2022年4月下旬には、YouTube公式チャンネルでの情報発信を本格的にスタートさせました。高校や大学の紹介、当社の各部門や部署の紹介などを動画で積極的に公開しています。このYouTubeチャンネルの目的は、「ステップをより広く知っていただき、ファンの方を増やしていく」ことです。塾生や保護者の方はもちろん、全国の多くの学生にステップの存在や特長を知ってもらうことで、採用活動にもプラスの効果を生み出していくと考えています。そのため、インターンシップや教師研修の様子、教師の一日の流れなど、就職活動中の方に興味を持っていただける動画も公開しており、採用活動でもそれらを活用しています。
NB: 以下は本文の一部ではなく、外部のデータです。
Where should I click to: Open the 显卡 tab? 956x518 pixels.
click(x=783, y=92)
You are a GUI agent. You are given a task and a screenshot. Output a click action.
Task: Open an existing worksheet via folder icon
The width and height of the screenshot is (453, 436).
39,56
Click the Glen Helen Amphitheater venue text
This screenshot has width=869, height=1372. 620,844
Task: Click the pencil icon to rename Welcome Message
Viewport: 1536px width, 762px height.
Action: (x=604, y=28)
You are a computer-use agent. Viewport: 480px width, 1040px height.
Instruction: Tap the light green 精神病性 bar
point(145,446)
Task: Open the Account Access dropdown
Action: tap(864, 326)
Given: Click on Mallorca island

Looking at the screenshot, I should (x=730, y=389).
また、今春4月に教師の給与水準の引き上げ(ベースアップ)を実施したほか、7月には従業員360名に対して譲渡制限付株式報酬として総額153百万円の自己株式の処分を行うことを決議し、9月に実施いたしました。9月末には、オミクロン株の猛威の中で、時間割の堅持やオンライン体制の継続に尽力してくれた教師、職員に、感謝の気持ちを込めて総額42百万円の「コロナ対応協力寸志」を支給いたしました。今後も積極的に教師、職員の待遇向上を図ってまいります。

 

当事業年度の売上高は13,653百万円(前年同期比4.7%増)、営業利益は3,656百万円(前年同期比4.2%増)、経常利益は3,728百万円(前年同期比3.8%増)、当期純利益は2,563百万円(前年同期比3.7%増)となりました。なお、収益認識に関する会計基準等の適用により、売上高は312百万円減少し、営業利益、経常利益及び税引前当期純利益においても、それぞれ同額の312百万円減少しています。

 

事業部門別の生徒数及び売上高は、次の通りです。

小中学生部門

期中平均生徒数は25,933人(前年同期比7.1%増)、売上高は10,935百万円(前年同期比4.8%増)となりました。

高校生部門

期中平均生徒数は5,511人(前年同期比5.0%増)、売上高は2,717百万円(前年同期比4.3%増)となりました。

 

② 財政状態の状況
(資産)

当事業年度末における総資産は、前事業年度末比782百万円増の27,573百万円となりました。
 主な要因は、現金及び預金の増加によるものです。
  流動資産は、現金及び預金の増加等により、前事業年度末比756百万円増の9,724百万円となりました。

固定資産は、減価償却実施による減少等はありましたが、長期前払費用の増加等により前事業年度末比26百万円増の17,848百万円となりました。

(負債)

当事業年度末における負債は、前事業年度末比1,141百万円減の2,774百万円となりました。
 流動負債は、1年内返済予定の長期借入金の減少等により、前事業年度末比1,399百万円減の2,041百万円となりました。
 固定負債は、長期借入金の増加等により、前事業年度末比258百万円増の733百万円となりました。

(純資産)

当事業年度末における純資産は、配当金の支払がありましたが、当期純利益の計上等により、前事業年度末比1,924百万円増の24,798百万円となりました。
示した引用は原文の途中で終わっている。